Segment Start: Text shown
In the text, Marx contrasts the relative acceptance of strikes in the United Kingdom and the United States with the aggressive posture taken in Belgium. He writes:

There exists but one country in the civilised world where every strike is eagerly and joyously turned into a pretext for the official massacre of the Working Class. That country of single blessedness is Belgium! the model state of continental constitutionalism, the snug, well-hedged, little paradise of the landlord, the capitalist, and the priest. The earth performs not more surely its yearly revolution than the Belgian Government its yearly Working Men’s massacre. The massacre of this year does not differ from last year’s massacre, but by the ghastlier number of its victims, the more hideous ferocity of an otherwise ridiculous army, the noisier jubilation of the clerical and capitalist press, and the intensified frivolity of the pretexts put forward by the Governmental butchers.

Marx suggests several explanations for the violent repression of the strike. He considers that the Belgian Army provoked the rioting which was used to justify the repression of the strike and accuses conservative political and commercial interests in Belgium of complicity. He also suggests that the violent repression was intended to send a political message to the French Emperor Napoleon III. He draws a comparison with the British repression of the Morant Bay rebellion of 1865 in Jamaica. Ultimately, he attacks the government of Walthère Frère-Orban for "conspicuously playing the gendarme of capital against labour" and threatens that the result will be the weakening of proletarian support for Belgian independence, enabling the possible future annexation of Belgium by the Great Powers. He calls for money to be collected by workers from Europe and the United States to compensate the families of the workers killed.
Segment End: Text shown
Segment Start: Available data
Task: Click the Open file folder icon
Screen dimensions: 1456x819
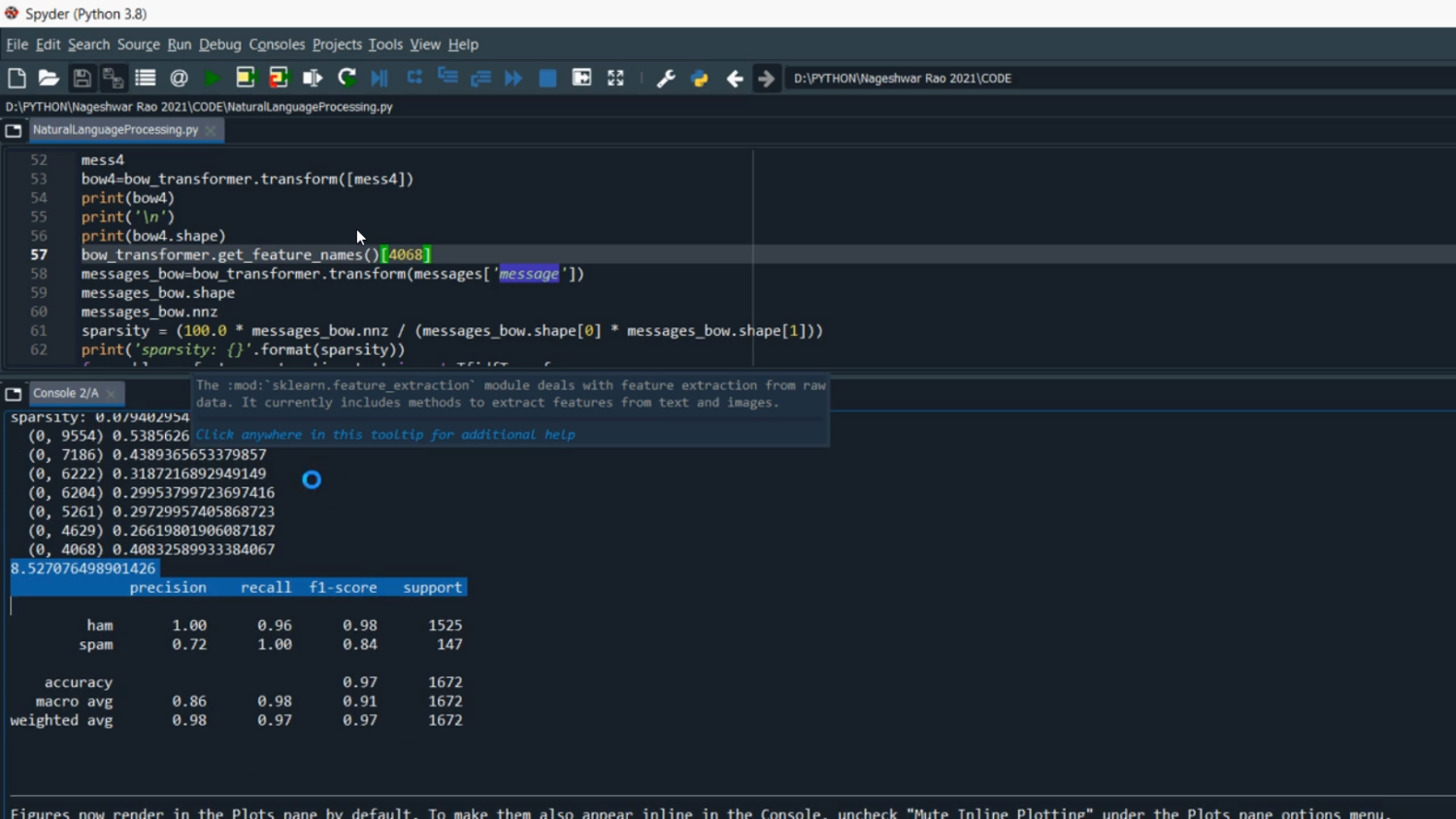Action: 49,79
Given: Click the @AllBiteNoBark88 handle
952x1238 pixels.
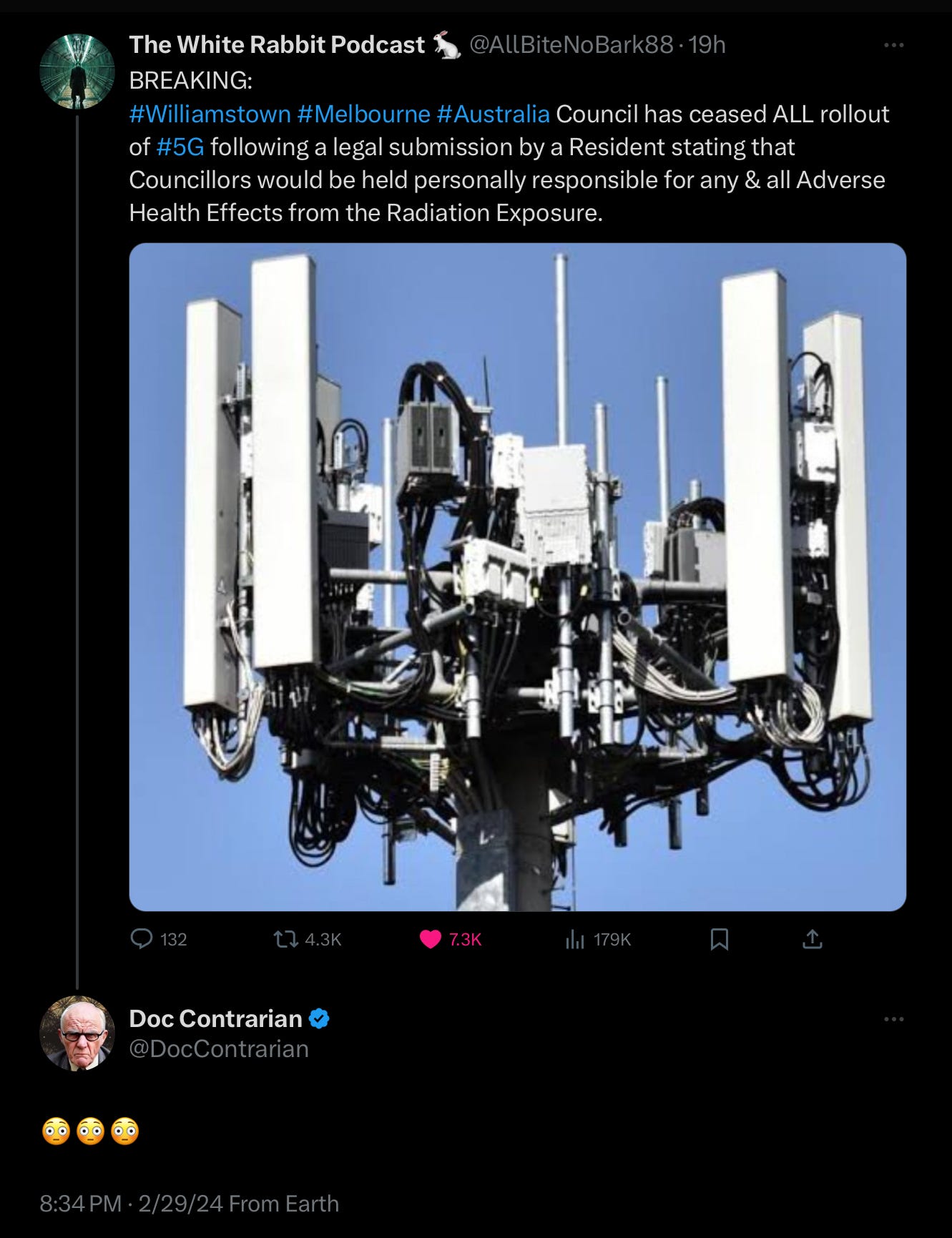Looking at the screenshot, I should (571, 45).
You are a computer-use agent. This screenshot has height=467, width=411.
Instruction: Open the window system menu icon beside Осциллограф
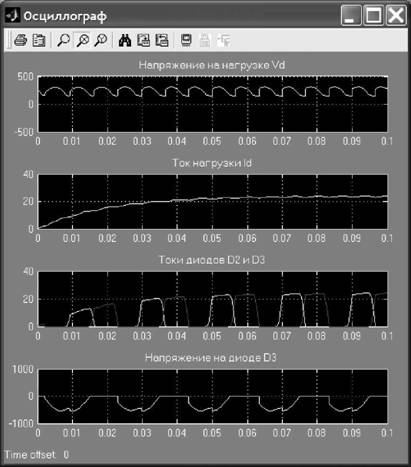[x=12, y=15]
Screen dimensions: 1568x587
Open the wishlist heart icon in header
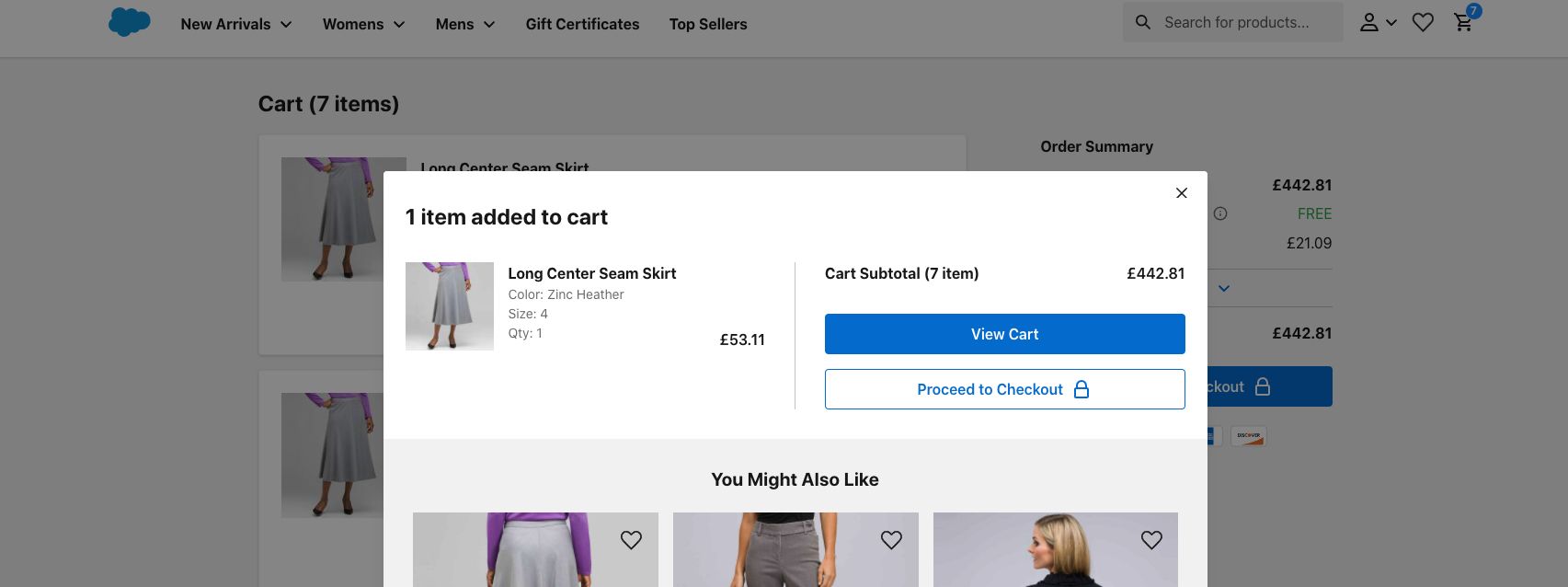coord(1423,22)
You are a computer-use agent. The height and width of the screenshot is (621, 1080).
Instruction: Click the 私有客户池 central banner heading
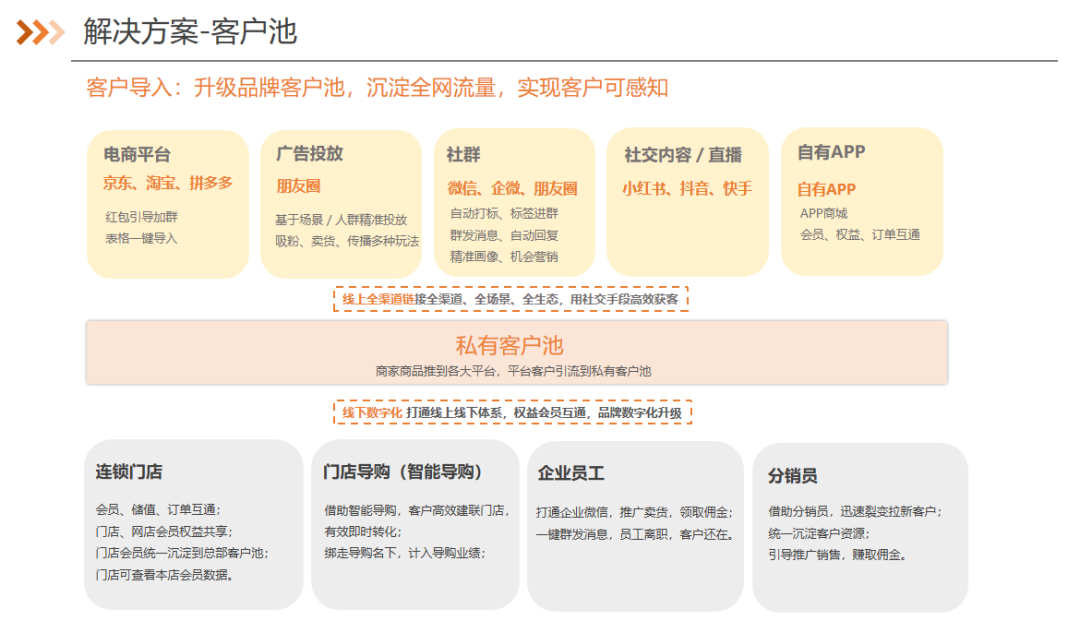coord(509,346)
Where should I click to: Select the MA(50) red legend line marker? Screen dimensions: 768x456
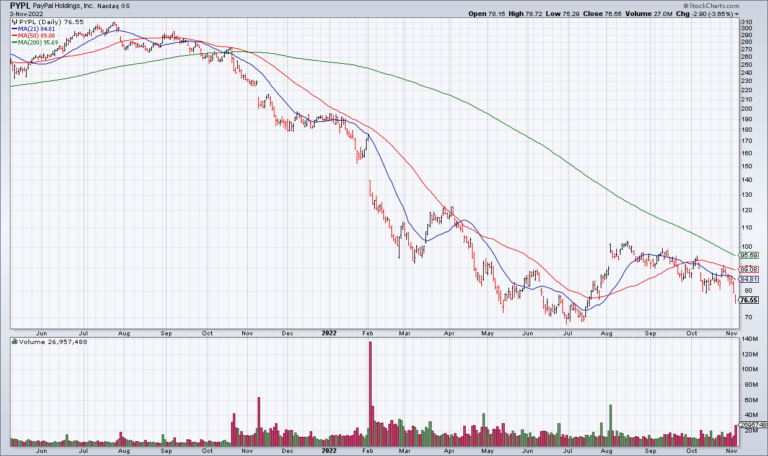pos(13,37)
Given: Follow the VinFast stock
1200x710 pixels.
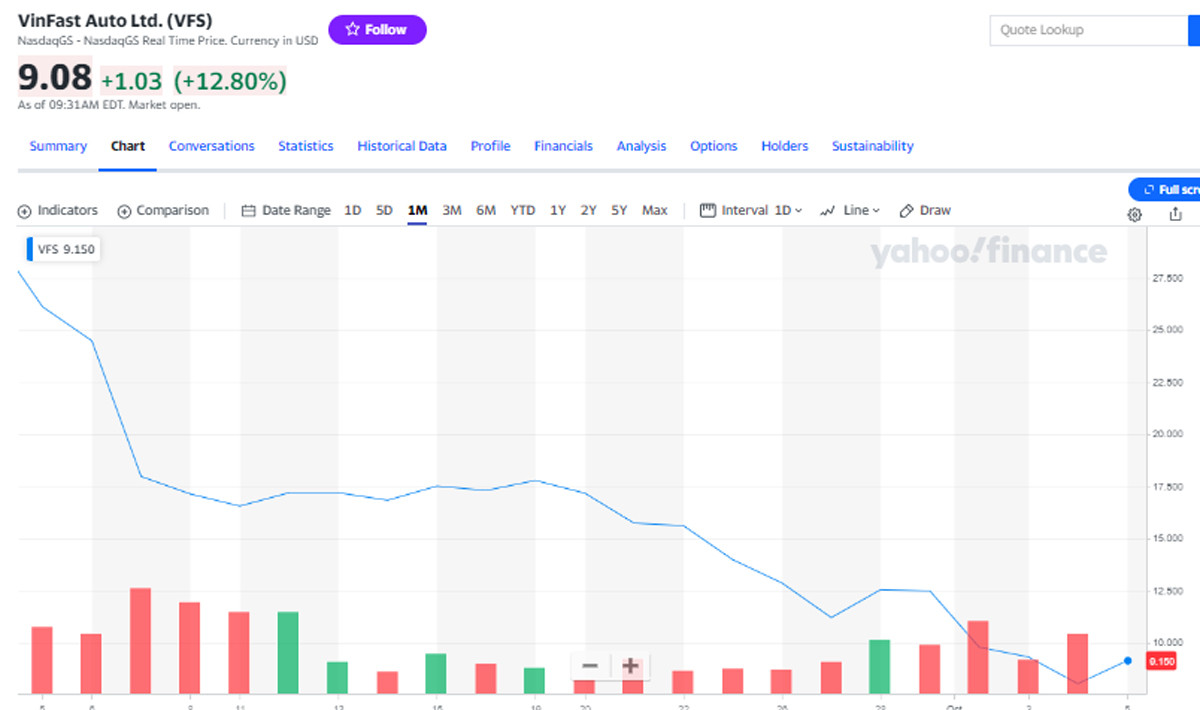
Segment End: Available data
» What is required: Return the part of the text on Marx and the Belgian strikes from "There exists but" up to and including "the Governmental butchers.", copied word for word.

» Solution for this task:
There exists but one country in the civilised world where every strike is eagerly and joyously turned into a pretext for the official massacre of the Working Class. That country of single blessedness is Belgium! the model state of continental constitutionalism, the snug, well-hedged, little paradise of the landlord, the capitalist, and the priest. The earth performs not more surely its yearly revolution than the Belgian Government its yearly Working Men’s massacre. The massacre of this year does not differ from last year’s massacre, but by the ghastlier number of its victims, the more hideous ferocity of an otherwise ridiculous army, the noisier jubilation of the clerical and capitalist press, and the intensified frivolity of the pretexts put forward by the Governmental butchers.